There's no harm in feeding your pup radish roots, sprouts or greens -- unless the spicy flavor proves to be too much for your pup. Offer radish roots or sprouts as a healthy treat or sprinkle a few over his dinner to make sure your pooch gets his veggies.
Dogs can enjoy the occasional radish as a natural, healthy treat that provides fiber. Offer your dog a small bite of radish to see whether he enjoys it. Some dogs may not like this slightly spicy veggie, so don't persist if yours doesn't. Give a radish as a rare treat or shred it on his kibble to supplement your dog's balanced diet, rather than use it as a meal replacement.
If your dog enjoys munching backyard grass, offer sprouted radish seeds as a safe, healthy treat. Like radishes, these have a spicy kick that your dog may or may not like. To sprout, soak seeds for three hours. Drain and place them in a quart jar covered with cheesecloth or a sprouting lid. Rinse the seeds with water two to three times daily, then drain the water. Radish sprouts should be ready to eat in three days.
Sprouted radish seeds provide natural plant proteins. Your pup won't get enough protein from sprouts, including radish, to live without meat -- but these can round out his diet. Fiber from radishes and radish sprouts can help a constipated pooch get going again. The vegetable also has potassium and vitamin C. Its rough texture serves as a natural doggie toothbrush, helping to remove plaque from your pup's teeth as he chews.

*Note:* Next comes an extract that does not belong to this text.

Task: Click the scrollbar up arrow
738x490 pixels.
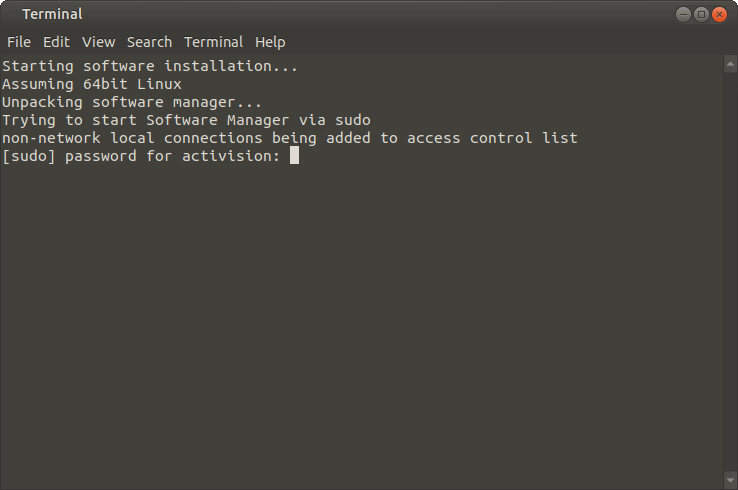Action: pyautogui.click(x=730, y=63)
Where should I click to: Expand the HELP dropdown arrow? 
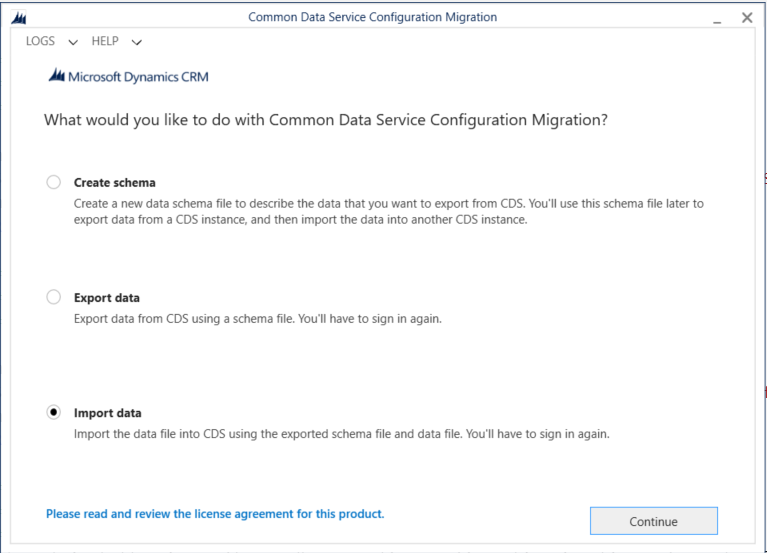click(x=136, y=42)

The wild radish, a wildflower unrelated to the culinary root, has seeds that are toxic to dogs. Wild radish flowers are generally yellow or white, less often lavender, in hue. Wild radish has thick, hairy green leaves that feel rough when young and smooth when the plant matures. If your dog eats a flower that you think may be wild radish, contact your vet and try to obtain a flower sample.